オープンソースのリスクは今や保険適用範囲内

opensource 2005-08-17 14:52:05

 ばからしく聞こえるかもしれないが、オープンソースソフトウェアが抱える知的財産関連のリスクに対して、ロンドンのLloyd'sが損害補償を引き受けようとしているそうだ。

 この話題の重要性を理解するためには、保険ビジネスがどのように機能しているかを考えてみればよい。保険は本来、予測不能な事柄にかけられるものだ。医療保険は実際には保険ではなく、貯蓄の一種である。病気になること(あるいは、そうならないために何らかの医薬品を処方すること)は予測できるので、あらかじめコストを算出し、それを分担しておけるというわけだ。

 ホンモノの保険はしかし、これとは異なる働きをする。Lloyd'sが扱っているようなホンモノの保険は、ある意味ギャンブルなのである。そこでは資金のプールが作られ、それぞれリスクが割り当てられる。保険適用期間内に何事も起こらなければ、投資家は元金の払い戻しを受けられるばかりか、元金に対する利息や、期間中に生まれたあらゆる投資利益を得られる(逆に言うと、リスクは無限に存在しているということになるが)。

 すなわち、Lloyd'sが保険を引き受けるからには、任意の保険適用対象が抱える損失の可能性はごく低くなければならないはずなのである。

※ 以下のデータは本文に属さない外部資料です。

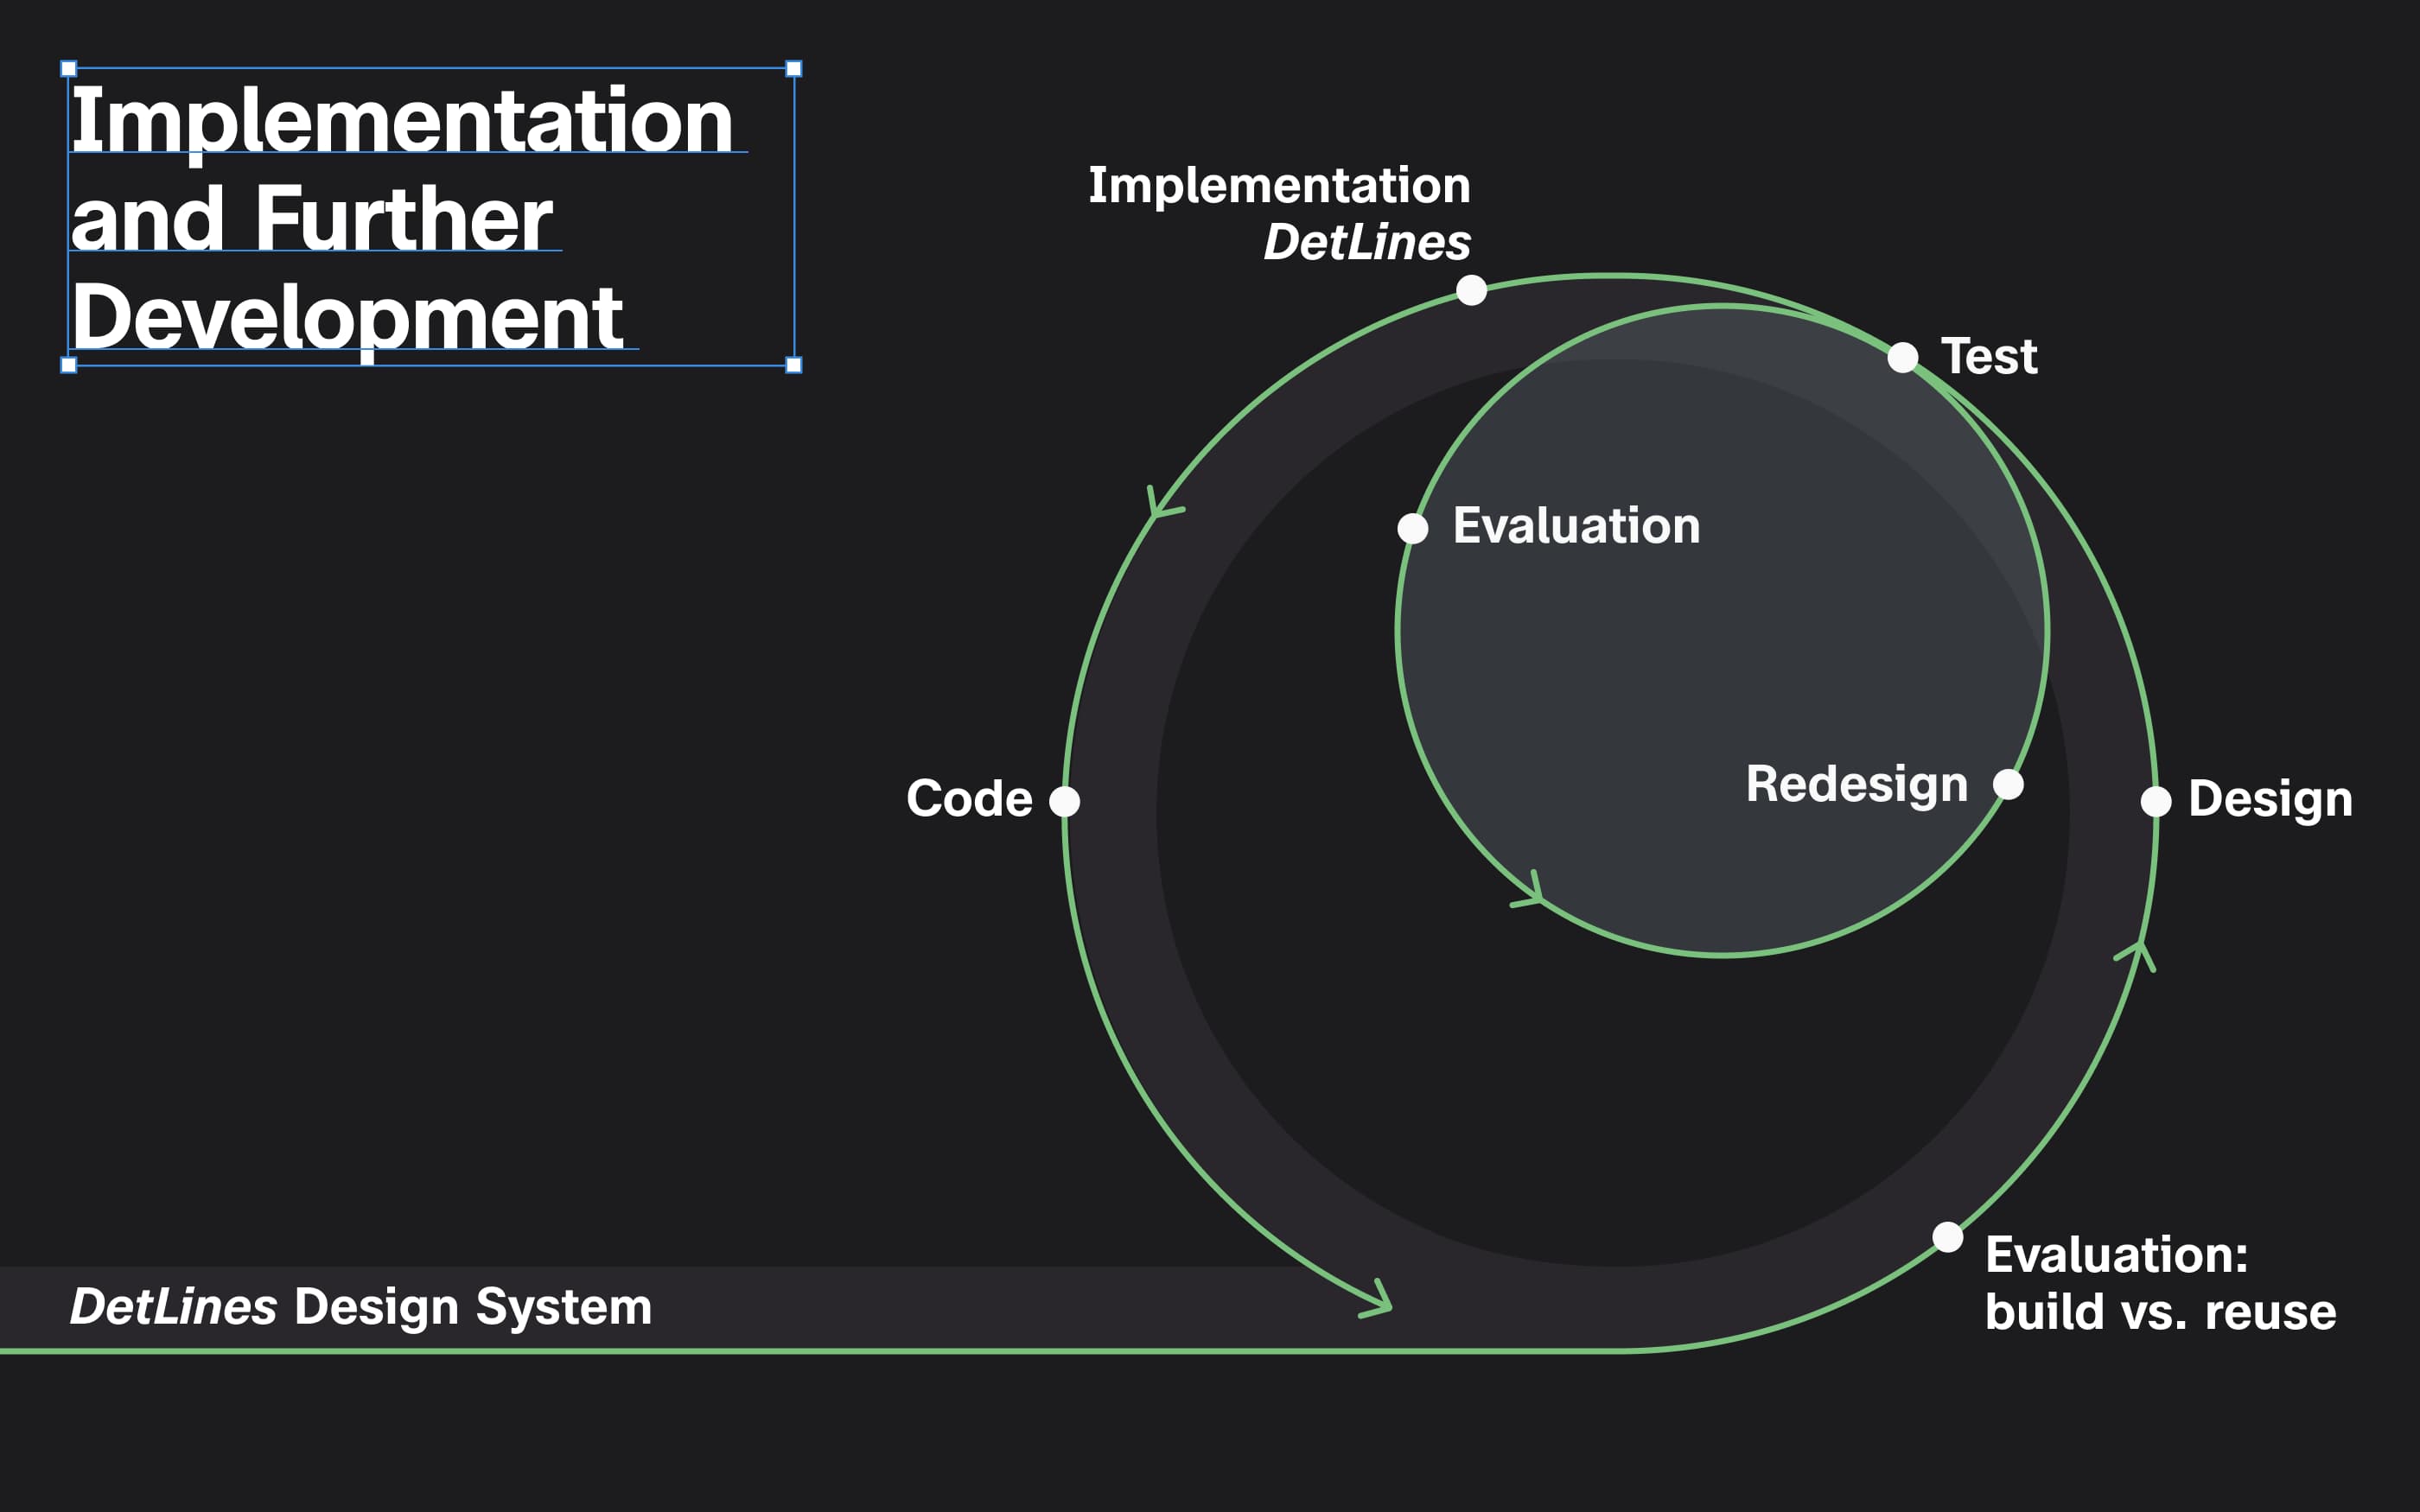Click the top-right handle of the title box
Image resolution: width=2420 pixels, height=1512 pixels.
coord(794,69)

 法廷でさまざまに反証されてきたにもかかわらず、オープンソースソフトウェアにはリスクがつきものという考えを企業に吹き込む輩がまだ存在しているようだ。そこで本日のポイント。賢明な資金運用をする人々は、そうしたリスクはほんとうは非常に低いことに気づいている。

(Dana Blankenhorn)

※このエントリはZDNetブロガーにより投稿されたものです。朝日インタラクティブ および ZDNet編集部の見解・意向を示すものではありません。